To do → The answer should consist of all the entries, repeated word for word.

Dataset entries →
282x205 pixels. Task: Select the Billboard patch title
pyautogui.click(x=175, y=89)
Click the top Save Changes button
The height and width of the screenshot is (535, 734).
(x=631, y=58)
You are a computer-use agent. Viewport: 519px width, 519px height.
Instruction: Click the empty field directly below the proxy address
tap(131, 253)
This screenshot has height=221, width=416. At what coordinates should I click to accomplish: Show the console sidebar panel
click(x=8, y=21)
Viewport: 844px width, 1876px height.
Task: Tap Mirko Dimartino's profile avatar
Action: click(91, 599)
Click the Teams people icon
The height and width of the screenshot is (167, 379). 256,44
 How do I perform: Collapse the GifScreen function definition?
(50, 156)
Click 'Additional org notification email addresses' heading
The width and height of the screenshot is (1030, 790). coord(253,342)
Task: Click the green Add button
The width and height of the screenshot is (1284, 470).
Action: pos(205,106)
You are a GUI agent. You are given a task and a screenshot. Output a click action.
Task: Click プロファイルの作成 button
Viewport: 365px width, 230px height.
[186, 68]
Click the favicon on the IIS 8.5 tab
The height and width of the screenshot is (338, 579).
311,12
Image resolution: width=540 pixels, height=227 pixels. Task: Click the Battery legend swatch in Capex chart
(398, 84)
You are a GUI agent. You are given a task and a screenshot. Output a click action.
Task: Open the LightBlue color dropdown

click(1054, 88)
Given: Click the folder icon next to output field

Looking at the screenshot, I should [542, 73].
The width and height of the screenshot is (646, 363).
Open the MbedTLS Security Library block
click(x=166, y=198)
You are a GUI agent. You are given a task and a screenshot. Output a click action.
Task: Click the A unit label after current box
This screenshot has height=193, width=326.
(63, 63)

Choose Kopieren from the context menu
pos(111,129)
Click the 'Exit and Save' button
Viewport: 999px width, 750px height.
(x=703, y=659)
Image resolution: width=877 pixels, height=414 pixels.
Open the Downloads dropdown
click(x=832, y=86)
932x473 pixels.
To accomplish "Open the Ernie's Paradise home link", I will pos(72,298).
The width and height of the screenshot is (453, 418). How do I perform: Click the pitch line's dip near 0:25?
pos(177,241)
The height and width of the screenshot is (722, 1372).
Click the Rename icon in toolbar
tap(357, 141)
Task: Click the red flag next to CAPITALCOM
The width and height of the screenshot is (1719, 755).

Exercise answer →
282x205 pixels. Task: Select the Billboard patch title
pyautogui.click(x=175, y=89)
Click the top Save Changes button
The height and width of the screenshot is (535, 734).
(x=631, y=58)
You are a computer-use agent. Viewport: 519px width, 519px height.
Instruction: Click the empty field directly below the proxy address
tap(131, 253)
This screenshot has height=221, width=416. At what coordinates should I click to accomplish: Show the console sidebar panel
click(x=8, y=21)
Viewport: 844px width, 1876px height.
Task: Tap Mirko Dimartino's profile avatar
Action: click(91, 599)
Click the Teams people icon
The height and width of the screenshot is (167, 379). 256,44
 How do I perform: Collapse the GifScreen function definition?
(50, 156)
Click 'Additional org notification email addresses' heading
The width and height of the screenshot is (1030, 790). coord(253,342)
Task: Click the green Add button
The width and height of the screenshot is (1284, 470).
Action: pos(205,106)
You are a GUI agent. You are given a task and a screenshot. Output a click action.
Task: Click プロファイルの作成 button
Viewport: 365px width, 230px height.
[186, 68]
Click the favicon on the IIS 8.5 tab
The height and width of the screenshot is (338, 579).
311,12
Image resolution: width=540 pixels, height=227 pixels. Task: Click the Battery legend swatch in Capex chart
(398, 84)
You are a GUI agent. You are given a task and a screenshot. Output a click action.
Task: Open the LightBlue color dropdown

click(1054, 88)
Given: Click the folder icon next to output field

Looking at the screenshot, I should [542, 73].
The width and height of the screenshot is (646, 363).
Open the MbedTLS Security Library block
click(x=166, y=198)
You are a GUI agent. You are given a task and a screenshot. Output a click action.
Task: Click the A unit label after current box
This screenshot has height=193, width=326.
(63, 63)

Choose Kopieren from the context menu
pos(111,129)
Click the 'Exit and Save' button
Viewport: 999px width, 750px height.
(x=703, y=659)
Image resolution: width=877 pixels, height=414 pixels.
Open the Downloads dropdown
click(x=832, y=86)
932x473 pixels.
To accomplish "Open the Ernie's Paradise home link", I will pos(72,298).
The width and height of the screenshot is (453, 418). How do I perform: Click the pitch line's dip near 0:25?
pos(177,241)
The height and width of the screenshot is (722, 1372).
Click the Rename icon in toolbar
tap(357, 141)
Task: Click the red flag next to CAPITALCOM
The width and height of the screenshot is (1719, 755).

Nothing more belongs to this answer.